Open libertyeagle opened 1 year ago
Deadlock avoidance in send/recv is solely based on the principle of rotating pairs: when you send to rank + X (or node + X), you also receive at the same time from rank - X (or node - X).
Coupling each send to its symmetric receive splits any alltoall[v] operation into a series of rings which can't hang. In practice, we don't execute one ring at a time; we have many rings happening in parallel (p2p nChannels x 8, up to 256) so for relatively small sizes, everything is effectively happening in parallel.
Thanks a lot! Yes, I understand send/recv will be scheduled to a ring according to sendOrder and recvOrder. Parallel send/recv requires these send recv to be scheduled into the same ncclWork. But it seems under extreme condition, a paried recv and send on the ring can be schedule to different ncclWork?
https://github.com/NVIDIA/nccl/blob/master/src/enqueue.cc#L659
As recv and tasks are scheduled to ncclWork via two seperate calls of addP2pToPlan
, could recv be scheduled into the tail ncclWork in a channel's workQueue, and when send is scheduled, a new ncclWork is allocated?
a paried recv and send on the ring can be schedule to different ncclWork
That should not be the case, although there is always a potential for bugs. I'd need to spend quite some time to get to this algorithm again and see whether there is a case where this could not be the case. Maybe @jbachan has a fresher view on this.
I think it might be a bug since when addP2pToPlan
is called for scheduling a paired send/recv, it only checks if current ncclWork
has enough p2p workElem for that type (send/recv). In a ncclWork
, we have 8 slots for send (odd slots), 8 slots for recv (even slots).

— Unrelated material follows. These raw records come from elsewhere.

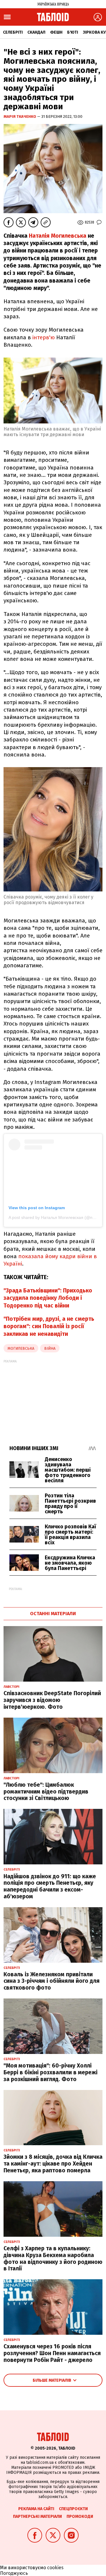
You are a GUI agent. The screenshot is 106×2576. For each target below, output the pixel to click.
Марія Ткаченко (20, 116)
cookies (55, 2567)
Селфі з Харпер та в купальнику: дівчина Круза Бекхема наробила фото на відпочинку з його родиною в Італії (53, 2258)
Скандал (36, 32)
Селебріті (13, 32)
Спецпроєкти (73, 2508)
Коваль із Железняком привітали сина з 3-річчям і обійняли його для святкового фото (52, 1981)
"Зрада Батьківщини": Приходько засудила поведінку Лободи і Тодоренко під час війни (48, 1298)
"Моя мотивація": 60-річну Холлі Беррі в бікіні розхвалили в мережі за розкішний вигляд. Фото (50, 2072)
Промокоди (80, 2516)
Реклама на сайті (36, 2508)
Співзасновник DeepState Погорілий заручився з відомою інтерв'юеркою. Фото (52, 1700)
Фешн (56, 32)
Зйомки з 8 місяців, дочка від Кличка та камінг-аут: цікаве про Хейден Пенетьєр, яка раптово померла (53, 2163)
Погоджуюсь (14, 2573)
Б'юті (72, 32)
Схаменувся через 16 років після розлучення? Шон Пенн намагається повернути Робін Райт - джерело (52, 2353)
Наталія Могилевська (57, 235)
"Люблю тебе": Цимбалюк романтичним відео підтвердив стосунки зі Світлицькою (46, 1791)
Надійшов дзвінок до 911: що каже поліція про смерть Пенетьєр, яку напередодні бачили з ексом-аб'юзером (50, 1886)
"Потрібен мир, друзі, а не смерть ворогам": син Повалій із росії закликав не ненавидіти (49, 1326)
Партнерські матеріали (37, 2516)
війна (49, 1348)
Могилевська (21, 1348)
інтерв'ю (43, 337)
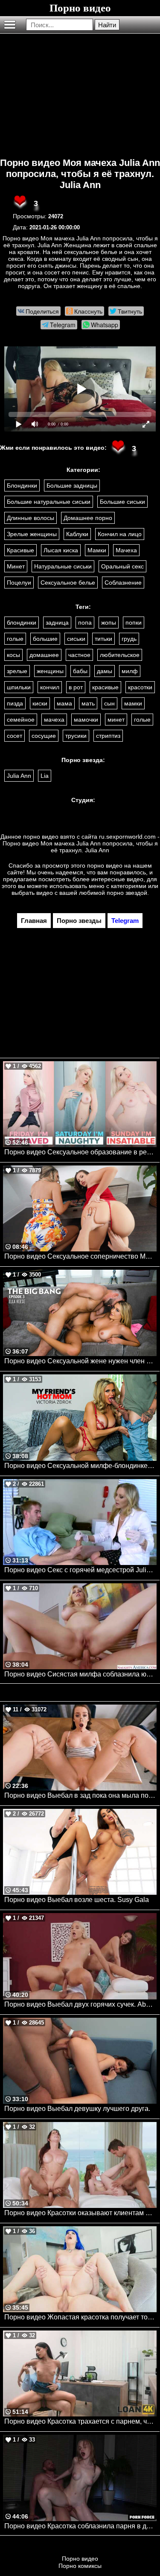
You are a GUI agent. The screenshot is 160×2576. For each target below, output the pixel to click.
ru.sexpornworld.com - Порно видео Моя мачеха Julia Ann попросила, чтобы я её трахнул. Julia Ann (81, 843)
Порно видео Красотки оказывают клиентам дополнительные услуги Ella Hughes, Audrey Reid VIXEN (80, 2212)
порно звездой (127, 892)
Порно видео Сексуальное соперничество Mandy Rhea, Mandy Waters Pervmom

If in the 0..(i-1)-th loop here (https://github.com/NVIDIA/nccl/blob/master/src/enqueue.cc#L622), a rank could schedule send to 8 different peers on a single channel, hence take up all 8 slots in the tail ncclWork
in chan->workQueue
.
Then in the i-th loop, if this rank needs to both send and recv. It will first schedule the recv, where none of the slots for recv has been used, it will reuse the tail ncclWork
. However, when the paried send in the i-th loop is scheduled, it finds 8 send slots are all used, so it will allocate a new ncclWork
for the send.
Let assume we modify the boundary check here (https://github.com/NVIDIA/nccl/blob/master/src/enqueue.cc#L209) from:
if (chan->p2pTailElem[elem->p2pType-1] < NCCL_MAX_WORK_ELEMENTS_P2P)
to
if (chan->p2pTailElem[elem->p2pType-1] < 3
Then in a ncclWork
, we have 2 recv slots, but only 1 send slots. It does not affect the P2P task enqueue logic, but for easy of demonstrate the bug. Otherwise, I think we need at least 9 ranks to produce the bug as I mentioned above.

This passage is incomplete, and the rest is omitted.